Today we publish the conclusion to our Spring letter . Again the bullet points are highlighted.
Business Insider.com cited a recent commentary from Gluskin Sheff’s David Rosenberg who noted, “We go into fundamental bear markets either when the Federal Reserve overtightens, when the economy heads into recession or both.” Our own internal work supports Rosenberg’s assessment. That is why irrespective of what might occur in the next few months; there is nothing in our analysis that leads us to believe that we are on the cusp of a recession or a contraction in corporate earnings that could lead to a longer-term market decline. The Federal Reserve has signaled that they are in no hurry to raise interest rates and earnings do not signal recessionary concerns. So far as first quarter earnings have been announced, revenue and profit growth for much of corporate America is exceeding analyst’s expectations. We are positive about growth as we think the coming months are likely to see accelerated economic activity. {Click here if you are interested in a chart set that supports our view that things are getting better with the economy.} We also think investors will soon start to discount a winter that was almost medieval in its grip on the eastern half of the continent. Some of that activity is lost for good. Restaurants for example can’t make up that Saturday evening when folks stayed home in January. But the business that needed a new truck in January, the young couple looking for a new home and all the building activity that didn’t happen in the first quarter is still out there.

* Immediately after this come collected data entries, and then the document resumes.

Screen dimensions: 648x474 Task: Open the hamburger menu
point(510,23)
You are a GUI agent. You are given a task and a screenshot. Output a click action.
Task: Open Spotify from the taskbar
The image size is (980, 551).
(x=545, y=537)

We’ve discussed in past letters our longer term positive views. We see nothing to change this analysis. We are very excited about the potential for the many favorable things we see happening to the economy in the coming years. We point these out in our letters and on our blog because they are often ignored or discounted away by the press. That crowd is for the most part pessimistic, preferring to focus on problems on the political front, economic imbalances and the like. We do not ignore these things as they all represent legitimate long-term concerns. But the fact that stocks may go to sleep for a bit is irrelevant to our long held thesis that our economy is slowly healing from the Great Recession. We still believe that favorable demographic trends, coming energy independence here at home, coupled with the powerful gains we are seeing in productivity and knowledge during what we have taken to calling the "Era of Miniaturization" is longer term healthy for stocks. These factors and others should lead to a resumption of the bull market once we get through any period of consolidation. Probability would suggest however that the resumption in the advance is likely loaded into the back end of the year.
*Long ETFs related to the S&P 500 in Client and personal accounts although positions can change at any time.